EXERCISE:
Decide whether each statement below agrees with the court judgment excerpt, answering yes or no and quoting the deciding words of the excerpt. (a) The preliminary objection was raised on three grounds. (b) The petitioner disputes that he held a power of attorney for the opponents. (c) The Court upheld the petitioner's objection to the inspection of the documents.

* Start QUOTED TEXT *

2. The advocates appearing on behalf of the opponents M/s. J.R. Nanavati and H. M. Mehta raised a preliminary objection regarding the maintainability of this revision petition under Section 115 of the Civil Procedure Code. The preliminary objection is raised on two grounds:--

(1) It cannot be said that it is a case decided.

(2) If it is a case decided. It cannot be said that the Court has acted illegally or with material irregularity in the exercise of its jurisdiction.

In brief the second objection is that there has been no illegality committed by the Court in the exercise of its jurisdiction. It also cannot be said that the Court has acted with material irregularity in the exercise of its jurisdiction. At the most it could be said that there has been an error of law committed in the decision given and hence Clause (c) of Section 115 of Civil Procedure Code could not have any application. In support of the preliminary objection, reliance is mainly placed on the decision of a Division Bench of this Court in the case of Shah Prabhudas Ishwardas v. Shah Bhogilal Nathalal : AIR1968Guj236 .

3. Before I advert to the decision cited above, in support of the contention regarding preliminary objection, I first propose to refer to the relevant provisions of Order 11, Rule 18 and Order 11, Rule 20 of the Civil Procedure Code which are material for our purposes. Material part of Order 11, Rule 18 runs as under :--

'Where the party served with notice under Rule 15 omits to give such notice of a time for inspection or objects to give inspection, or offers inspection elsewhere than at the office of his pleader, the Court may, on the application of the party desiring it, make an order for inspection in such place and in such manner as it may think fit; provided that the order shall not be made when and so far as the Court shall be of opinion that it is not necessary either for disposing fairly of the suit or for saving costs'

(2) 'Any application to inspect documents, except such as are referred to in the pleadings, particulars or affidavits of the party against whom the application is made or disclosed in his affidavit of documents shall be founded upon an affidavit showing of what documents inspection is sought, that the party applying is entitled to inspect them, and that they are in the possession or power of the other party. The Court shall not make such order for inspection of such documents when and so far as the Court shall be of opinion that it is not necessary either for disposing fairly of the suit or for saving costs.'

4. The material part of Order 11, Rule 20 for our purpose runs as under:--

'Where the party from whom discovery of any kind or inspection is sought objects to the same, or any part thereof, the Court may, if satisfied that the right to the discovery or inspection sought depends on the determination of any issue or question in dispute in the suit, or that for any other reason it is desirable that any issue or question in dispute in the suit should be determined before deciding upon the right to the discovery or inspection, order that such issue or question be determined first, and reserve the question as to the discovery or inspection.'

In the instant case, it is the case of the opponents that the petitioner is the power of attorney holder. The suit is for rendition of accounts in relation to the acts done by the petitioner in his capacity as a power of attorney holder of the opponents and for recovering the sum that may be found due on taking accounts. The petitioner has challenged the factum of his holding a power of attorney for the opponents. It is significant to note that the opponent No. 1 has filed the suit in question. The opponent No. 1 had sought for discovery of documents on an affidavit. The Court ordered the petitioner to file an affidavit of documents and accordingly discovery was made. Thereafter the opponent No. 1 gave an application Exh. 37 for inspection of the documents referred to in the affidavit of documents and to permit him to take copies. The petitioner raised an objection in regard to inspection of those documents. The Court overruled his objection and passed the impugned order.

* End QUOTED TEXT *
* Start DATASET EXCERPT *

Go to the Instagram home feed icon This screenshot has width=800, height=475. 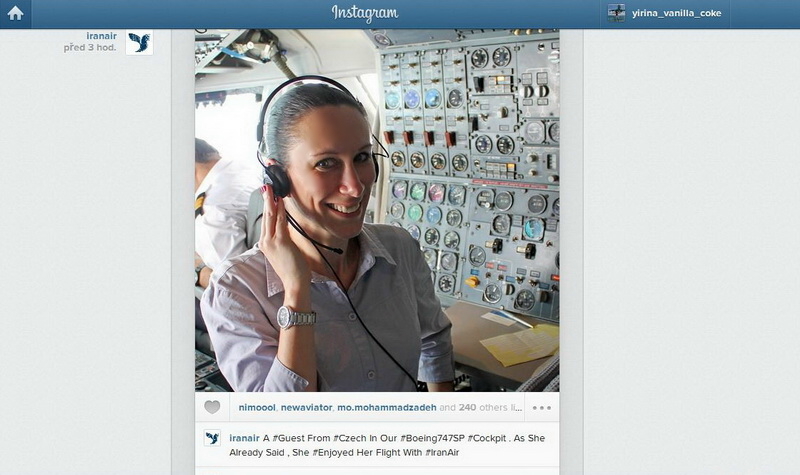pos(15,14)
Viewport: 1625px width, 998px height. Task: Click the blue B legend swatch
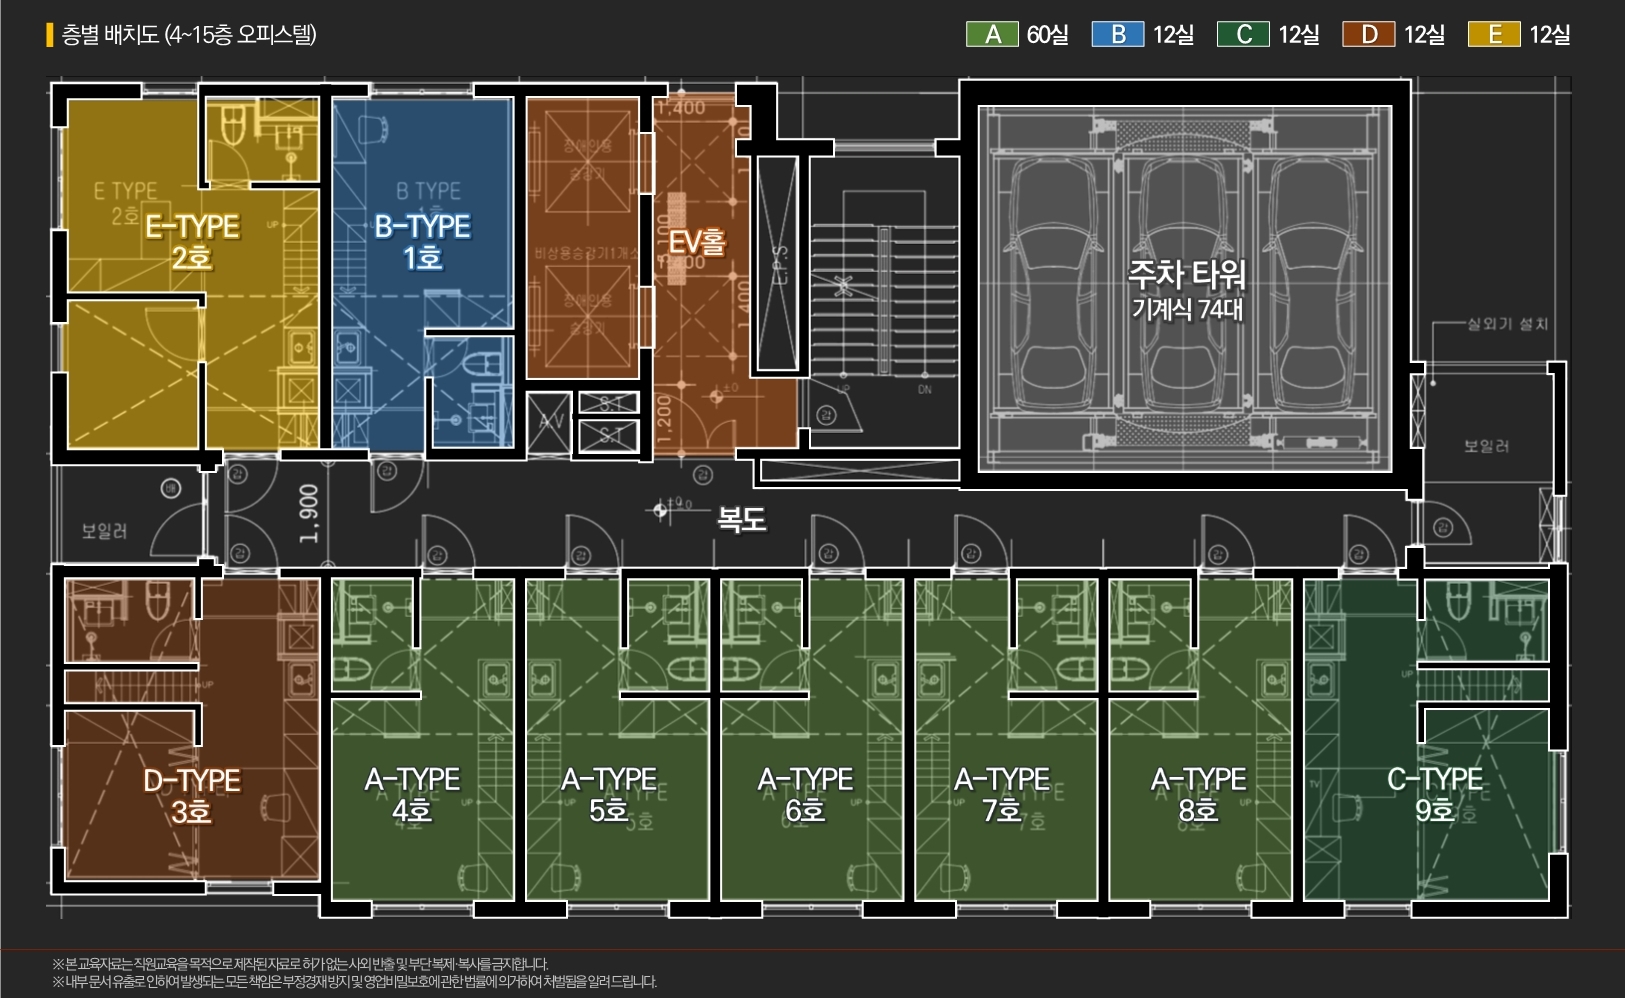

* End DATASET EXCERPT *

OUTPUT OF THE EXERCISE:
(a) No: "The preliminary objection is raised on two grounds".
(b) Yes: "The petitioner has challenged the factum of his holding a power of attorney for the opponents".
(c) No: "The Court overruled his objection and passed the impugned order".